TASK DESCRIPTION:
Using the material below, return exactly the lines between the one holding "Bizimle iletişime geçin (824, 1618)" and the one holding "Steven D. Binder (1113, 1122)", inclusive, and no others.

-- SUPPLIED DATA follows --

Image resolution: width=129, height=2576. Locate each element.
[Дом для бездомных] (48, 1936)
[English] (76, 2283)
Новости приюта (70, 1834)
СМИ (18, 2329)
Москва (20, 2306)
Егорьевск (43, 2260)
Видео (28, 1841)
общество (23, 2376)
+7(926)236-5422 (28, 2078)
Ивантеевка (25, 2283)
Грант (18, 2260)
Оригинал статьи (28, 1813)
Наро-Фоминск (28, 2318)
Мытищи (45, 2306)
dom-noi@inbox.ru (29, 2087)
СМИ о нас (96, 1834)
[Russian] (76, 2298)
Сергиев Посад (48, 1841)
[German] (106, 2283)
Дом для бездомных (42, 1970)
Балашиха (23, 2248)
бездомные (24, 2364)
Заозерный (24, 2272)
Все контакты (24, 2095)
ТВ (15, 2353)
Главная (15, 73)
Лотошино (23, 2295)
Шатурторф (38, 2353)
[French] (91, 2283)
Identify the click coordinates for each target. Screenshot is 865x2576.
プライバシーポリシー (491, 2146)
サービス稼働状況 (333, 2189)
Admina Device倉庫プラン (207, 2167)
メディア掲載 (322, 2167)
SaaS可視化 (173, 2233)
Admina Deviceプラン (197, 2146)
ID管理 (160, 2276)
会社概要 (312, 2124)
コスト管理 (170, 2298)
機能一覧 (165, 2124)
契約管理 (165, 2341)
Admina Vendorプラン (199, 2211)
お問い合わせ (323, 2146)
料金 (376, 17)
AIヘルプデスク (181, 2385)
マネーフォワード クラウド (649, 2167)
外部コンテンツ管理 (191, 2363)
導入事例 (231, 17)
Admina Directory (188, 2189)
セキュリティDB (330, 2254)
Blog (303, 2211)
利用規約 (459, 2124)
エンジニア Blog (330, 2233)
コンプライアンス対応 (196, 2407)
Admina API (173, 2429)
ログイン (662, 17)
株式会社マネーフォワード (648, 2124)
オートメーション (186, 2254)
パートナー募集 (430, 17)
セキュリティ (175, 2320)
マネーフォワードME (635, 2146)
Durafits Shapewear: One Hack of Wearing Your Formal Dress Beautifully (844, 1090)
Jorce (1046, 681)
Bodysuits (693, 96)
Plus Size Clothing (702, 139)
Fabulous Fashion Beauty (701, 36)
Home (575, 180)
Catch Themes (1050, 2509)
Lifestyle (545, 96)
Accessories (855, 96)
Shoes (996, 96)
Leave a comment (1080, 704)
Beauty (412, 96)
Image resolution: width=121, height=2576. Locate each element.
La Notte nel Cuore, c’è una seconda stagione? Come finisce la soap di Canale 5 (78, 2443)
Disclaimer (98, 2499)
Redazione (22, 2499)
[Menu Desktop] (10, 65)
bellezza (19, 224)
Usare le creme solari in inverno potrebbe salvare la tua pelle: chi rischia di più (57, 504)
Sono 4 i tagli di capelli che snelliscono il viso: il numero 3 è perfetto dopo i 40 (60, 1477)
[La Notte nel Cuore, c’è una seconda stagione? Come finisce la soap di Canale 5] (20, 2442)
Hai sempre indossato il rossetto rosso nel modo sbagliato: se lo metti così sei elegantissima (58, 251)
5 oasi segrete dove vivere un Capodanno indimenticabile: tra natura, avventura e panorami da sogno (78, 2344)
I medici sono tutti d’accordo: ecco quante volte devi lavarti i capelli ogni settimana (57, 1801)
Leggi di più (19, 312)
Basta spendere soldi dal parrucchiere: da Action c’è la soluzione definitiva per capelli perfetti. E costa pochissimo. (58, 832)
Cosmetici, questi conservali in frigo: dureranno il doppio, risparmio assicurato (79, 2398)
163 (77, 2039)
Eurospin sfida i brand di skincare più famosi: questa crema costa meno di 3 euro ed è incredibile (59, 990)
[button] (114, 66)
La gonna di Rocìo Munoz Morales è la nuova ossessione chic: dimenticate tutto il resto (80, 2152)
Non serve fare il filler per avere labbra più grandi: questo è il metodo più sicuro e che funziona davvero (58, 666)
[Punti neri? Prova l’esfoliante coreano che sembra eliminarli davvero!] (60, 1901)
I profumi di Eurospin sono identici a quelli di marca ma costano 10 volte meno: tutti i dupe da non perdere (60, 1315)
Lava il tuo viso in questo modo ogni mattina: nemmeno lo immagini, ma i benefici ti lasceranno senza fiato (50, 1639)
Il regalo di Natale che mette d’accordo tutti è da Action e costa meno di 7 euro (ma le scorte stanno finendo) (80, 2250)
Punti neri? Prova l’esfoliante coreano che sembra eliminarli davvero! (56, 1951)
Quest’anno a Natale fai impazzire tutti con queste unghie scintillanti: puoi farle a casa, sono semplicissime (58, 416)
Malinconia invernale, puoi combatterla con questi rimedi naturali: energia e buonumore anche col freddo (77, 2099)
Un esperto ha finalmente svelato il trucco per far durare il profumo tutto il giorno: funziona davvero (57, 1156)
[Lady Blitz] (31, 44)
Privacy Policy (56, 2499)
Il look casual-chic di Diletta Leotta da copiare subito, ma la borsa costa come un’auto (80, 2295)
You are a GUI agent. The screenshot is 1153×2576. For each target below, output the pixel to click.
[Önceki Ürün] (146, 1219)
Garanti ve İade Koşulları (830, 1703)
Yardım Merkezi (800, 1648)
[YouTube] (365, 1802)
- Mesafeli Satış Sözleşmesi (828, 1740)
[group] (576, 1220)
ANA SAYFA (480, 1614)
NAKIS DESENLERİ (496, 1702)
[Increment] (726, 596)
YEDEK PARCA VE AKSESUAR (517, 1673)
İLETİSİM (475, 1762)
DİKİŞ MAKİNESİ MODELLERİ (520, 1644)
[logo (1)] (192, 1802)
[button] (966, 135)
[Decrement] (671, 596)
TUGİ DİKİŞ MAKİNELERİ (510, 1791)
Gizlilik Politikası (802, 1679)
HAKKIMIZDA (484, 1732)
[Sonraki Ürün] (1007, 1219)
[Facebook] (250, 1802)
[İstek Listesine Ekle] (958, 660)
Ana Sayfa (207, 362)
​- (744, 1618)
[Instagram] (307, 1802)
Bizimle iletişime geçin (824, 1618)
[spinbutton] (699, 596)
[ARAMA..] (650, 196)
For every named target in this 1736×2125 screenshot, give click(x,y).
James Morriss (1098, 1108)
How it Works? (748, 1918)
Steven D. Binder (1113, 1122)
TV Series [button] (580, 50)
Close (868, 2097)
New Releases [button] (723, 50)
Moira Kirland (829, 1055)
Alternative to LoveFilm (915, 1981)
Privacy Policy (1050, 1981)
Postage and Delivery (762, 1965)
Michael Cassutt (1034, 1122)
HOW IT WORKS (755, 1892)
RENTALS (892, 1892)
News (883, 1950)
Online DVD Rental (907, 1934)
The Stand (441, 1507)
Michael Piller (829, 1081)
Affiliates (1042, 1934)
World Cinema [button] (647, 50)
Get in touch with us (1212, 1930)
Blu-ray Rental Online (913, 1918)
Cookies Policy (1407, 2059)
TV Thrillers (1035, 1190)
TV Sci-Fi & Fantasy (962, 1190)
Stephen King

-- SUPPLIED DATA concluded --

FINAL ANSWER:
Bizimle iletişime geçin (824, 1618)
[spinbutton] (699, 596)
[ARAMA..] (650, 196)
For every named target in this 1736×2125 screenshot, give click(x,y).
James Morriss (1098, 1108)
How it Works? (748, 1918)
Steven D. Binder (1113, 1122)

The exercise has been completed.